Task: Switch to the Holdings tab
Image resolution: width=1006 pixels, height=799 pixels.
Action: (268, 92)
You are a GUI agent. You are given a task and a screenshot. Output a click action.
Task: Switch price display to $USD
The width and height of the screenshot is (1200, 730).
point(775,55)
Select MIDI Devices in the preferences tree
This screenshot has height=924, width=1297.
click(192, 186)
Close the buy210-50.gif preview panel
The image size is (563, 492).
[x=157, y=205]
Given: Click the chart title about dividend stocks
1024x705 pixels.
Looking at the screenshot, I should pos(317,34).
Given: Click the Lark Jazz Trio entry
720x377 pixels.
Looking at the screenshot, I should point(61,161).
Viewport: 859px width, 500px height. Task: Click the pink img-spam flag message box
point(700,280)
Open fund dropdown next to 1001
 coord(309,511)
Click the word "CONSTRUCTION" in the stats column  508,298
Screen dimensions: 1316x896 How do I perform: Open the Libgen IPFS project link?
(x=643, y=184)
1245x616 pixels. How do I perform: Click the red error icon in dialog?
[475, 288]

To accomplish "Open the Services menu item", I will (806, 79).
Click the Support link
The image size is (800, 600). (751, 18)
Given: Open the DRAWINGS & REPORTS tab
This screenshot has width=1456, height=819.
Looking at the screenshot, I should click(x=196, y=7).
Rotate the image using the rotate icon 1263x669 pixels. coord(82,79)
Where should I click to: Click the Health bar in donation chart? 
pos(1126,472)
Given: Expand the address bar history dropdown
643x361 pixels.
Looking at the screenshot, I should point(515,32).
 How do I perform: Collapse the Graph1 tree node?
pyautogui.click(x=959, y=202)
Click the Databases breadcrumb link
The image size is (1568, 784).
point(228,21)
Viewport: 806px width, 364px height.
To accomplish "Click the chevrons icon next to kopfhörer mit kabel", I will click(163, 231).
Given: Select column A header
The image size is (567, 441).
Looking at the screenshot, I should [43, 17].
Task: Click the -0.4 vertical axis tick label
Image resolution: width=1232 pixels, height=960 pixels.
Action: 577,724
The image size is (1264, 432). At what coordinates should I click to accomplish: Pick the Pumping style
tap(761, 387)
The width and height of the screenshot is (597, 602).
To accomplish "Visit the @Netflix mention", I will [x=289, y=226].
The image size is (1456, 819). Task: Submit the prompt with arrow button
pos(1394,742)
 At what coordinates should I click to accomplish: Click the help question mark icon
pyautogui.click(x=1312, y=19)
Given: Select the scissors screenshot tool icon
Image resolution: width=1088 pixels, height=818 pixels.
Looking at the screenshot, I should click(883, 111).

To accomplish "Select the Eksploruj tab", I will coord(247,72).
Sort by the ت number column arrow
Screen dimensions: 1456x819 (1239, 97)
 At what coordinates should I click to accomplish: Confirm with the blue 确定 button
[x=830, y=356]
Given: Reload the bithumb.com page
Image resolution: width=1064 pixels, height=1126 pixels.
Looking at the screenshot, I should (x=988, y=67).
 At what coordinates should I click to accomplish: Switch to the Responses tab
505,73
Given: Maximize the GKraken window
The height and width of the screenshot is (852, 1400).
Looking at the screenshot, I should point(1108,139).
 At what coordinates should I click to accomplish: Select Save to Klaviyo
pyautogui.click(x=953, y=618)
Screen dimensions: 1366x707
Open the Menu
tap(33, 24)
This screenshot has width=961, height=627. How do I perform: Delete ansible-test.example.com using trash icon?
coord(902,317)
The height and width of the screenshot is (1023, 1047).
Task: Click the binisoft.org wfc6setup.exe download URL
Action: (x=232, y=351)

******

EXERCISE DETAILS ▸ Render every line of the material above as a Markdown table with two columns, Row and Line. Number the rows in order and leave out blank lines.

FINAL RESULT ▸
| Row | Line |
|---|---|
| 1 | Task: Switch to the Holdings tab |
| 2 | Image resolution: width=1006 pixels, height=799 pixels. |
| 3 | Action: (268, 92) |
| 4 | You are a GUI agent. You are given a task and a screenshot. Output a click action. |
| 5 | Task: Switch price display to $USD |
| 6 | The width and height of the screenshot is (1200, 730). |
| 7 | point(775,55) |
| 8 | Select MIDI Devices in the preferences tree |
| 9 | This screenshot has height=924, width=1297. |
| 10 | click(192, 186) |
| 11 | Close the buy210-50.gif preview panel |
| 12 | The image size is (563, 492). |
| 13 | [x=157, y=205] |
| 14 | Given: Click the chart title about dividend stocks |
| 15 | 1024x705 pixels. |
| 16 | Looking at the screenshot, I should pos(317,34). |
| 17 | Given: Click the Lark Jazz Trio entry |
| 18 | 720x377 pixels. |
| 19 | Looking at the screenshot, I should point(61,161). |
| 20 | Viewport: 859px width, 500px height. Task: Click the pink img-spam flag message box |
| 21 | point(700,280) |
| 22 | Open fund dropdown next to 1001 |
| 23 |  coord(309,511) |
| 24 | Click the word "CONSTRUCTION" in the stats column  508,298 |
| 25 | Screen dimensions: 1316x896 How do I perform: Open the Libgen IPFS project link? |
| 26 | (x=643, y=184) |
| 27 | 1245x616 pixels. How do I perform: Click the red error icon in dialog? |
| 28 | [475, 288] |
| 29 | To accomplish "Open the Services menu item", I will (806, 79). |
| 30 | Click the Support link |
| 31 | The image size is (800, 600). (751, 18) |
| 32 | Given: Open the DRAWINGS & REPORTS tab |
| 33 | This screenshot has width=1456, height=819. |
| 34 | Looking at the screenshot, I should click(x=196, y=7). |
| 35 | Rotate the image using the rotate icon 1263x669 pixels. coord(82,79) |
| 36 | Where should I click to: Click the Health bar in donation chart?  |
| 37 | pos(1126,472) |
| 38 | Given: Expand the address bar history dropdown |
| 39 | 643x361 pixels. |
| 40 | Looking at the screenshot, I should point(515,32). |
| 41 |  How do I perform: Collapse the Graph1 tree node? |
| 42 | pyautogui.click(x=959, y=202) |
| 43 | Click the Databases breadcrumb link |
| 44 | The image size is (1568, 784). |
| 45 | point(228,21) |
| 46 | Viewport: 806px width, 364px height. |
| 47 | To accomplish "Click the chevrons icon next to kopfhörer mit kabel", I will click(163, 231). |
| 48 | Given: Select column A header |
| 49 | The image size is (567, 441). |
| 50 | Looking at the screenshot, I should [43, 17]. |
| 51 | Task: Click the -0.4 vertical axis tick label |
| 52 | Image resolution: width=1232 pixels, height=960 pixels. |
| 53 | Action: 577,724 |
| 54 | The image size is (1264, 432). At what coordinates should I click to accomplish: Pick the Pumping style |
| 55 | tap(761, 387) |
| 56 | The width and height of the screenshot is (597, 602). |
| 57 | To accomplish "Visit the @Netflix mention", I will [x=289, y=226]. |
| 58 | The image size is (1456, 819). Task: Submit the prompt with arrow button |
| 59 | pos(1394,742) |
| 60 |  At what coordinates should I click to accomplish: Click the help question mark icon |
| 61 | pyautogui.click(x=1312, y=19) |
| 62 | Given: Select the scissors screenshot tool icon |
| 63 | Image resolution: width=1088 pixels, height=818 pixels. |
| 64 | Looking at the screenshot, I should click(883, 111). |
| 65 | To accomplish "Select the Eksploruj tab", I will coord(247,72). |
| 66 | Sort by the ت number column arrow |
| 67 | Screen dimensions: 1456x819 (1239, 97) |
| 68 |  At what coordinates should I click to accomplish: Confirm with the blue 确定 button |
| 69 | [x=830, y=356] |
| 70 | Given: Reload the bithumb.com page |
| 71 | Image resolution: width=1064 pixels, height=1126 pixels. |
| 72 | Looking at the screenshot, I should (x=988, y=67). |
| 73 |  At what coordinates should I click to accomplish: Switch to the Responses tab |
| 74 | 505,73 |
| 75 | Given: Maximize the GKraken window |
| 76 | The height and width of the screenshot is (852, 1400). |
| 77 | Looking at the screenshot, I should point(1108,139). |
| 78 |  At what coordinates should I click to accomplish: Select Save to Klaviyo |
| 79 | pyautogui.click(x=953, y=618) |
| 80 | Screen dimensions: 1366x707 |
| 81 | Open the Menu |
| 82 | tap(33, 24) |
| 83 | This screenshot has width=961, height=627. How do I perform: Delete ansible-test.example.com using trash icon? |
| 84 | coord(902,317) |
| 85 | The height and width of the screenshot is (1023, 1047). |
| 86 | Task: Click the binisoft.org wfc6setup.exe download URL |
| 87 | Action: (x=232, y=351) |